By MedImaging International staff writers
Posted on 03 Nov 2010
U.S. researchers are the first to use brain imaging to examine the effects of emotion on working memory function in children with pediatric bipolar disorder (PBD) or attention deficit hyperactivity disorder (ADHD).

The study, conducted by investigators from the University of Illinois at Chicago (UIC; USA), was published in the October 2010 issue of the Journal of the American Academy of Child & Adolescent Psychiatry.
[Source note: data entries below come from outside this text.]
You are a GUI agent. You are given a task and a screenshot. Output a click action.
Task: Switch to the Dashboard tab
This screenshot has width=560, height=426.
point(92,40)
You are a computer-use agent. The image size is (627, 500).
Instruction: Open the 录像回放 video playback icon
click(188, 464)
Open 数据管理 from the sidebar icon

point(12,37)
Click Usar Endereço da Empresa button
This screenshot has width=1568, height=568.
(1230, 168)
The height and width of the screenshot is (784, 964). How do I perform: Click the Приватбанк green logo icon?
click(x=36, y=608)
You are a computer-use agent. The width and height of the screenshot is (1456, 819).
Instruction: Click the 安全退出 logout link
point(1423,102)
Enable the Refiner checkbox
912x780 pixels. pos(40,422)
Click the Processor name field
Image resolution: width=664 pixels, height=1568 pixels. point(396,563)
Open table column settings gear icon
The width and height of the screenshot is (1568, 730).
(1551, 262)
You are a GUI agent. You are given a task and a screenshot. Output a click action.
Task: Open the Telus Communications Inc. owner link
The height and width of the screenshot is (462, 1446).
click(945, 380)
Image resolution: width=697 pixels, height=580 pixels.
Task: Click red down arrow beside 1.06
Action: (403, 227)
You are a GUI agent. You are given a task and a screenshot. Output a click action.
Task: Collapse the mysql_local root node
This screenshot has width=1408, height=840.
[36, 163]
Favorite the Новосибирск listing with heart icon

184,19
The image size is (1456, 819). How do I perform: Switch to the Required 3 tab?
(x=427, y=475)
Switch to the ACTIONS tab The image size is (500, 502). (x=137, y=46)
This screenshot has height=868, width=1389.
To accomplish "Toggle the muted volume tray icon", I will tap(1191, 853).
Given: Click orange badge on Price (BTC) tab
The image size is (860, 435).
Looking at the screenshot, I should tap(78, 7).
PBD and ADHD are very severe developmental disorders that share behavioral characteristics such as impulsivity, irritability, and attention problems.

Using functional magnetic resonance imaging (fMRI), UIC researchers studied the brain activity of children as they performed a working memory task while viewing faces with different emotions, such as angry, happy, or neutral expressions. The children, ages 10 to 18, were asked to remember the faces and to press a button in the MR-scanner if they saw the same face that was presented two trials earlier. The study involved 23 nonmedicated children with bipolar disorder, 14 nonmedicated children with ADHD, and 19 healthy controls.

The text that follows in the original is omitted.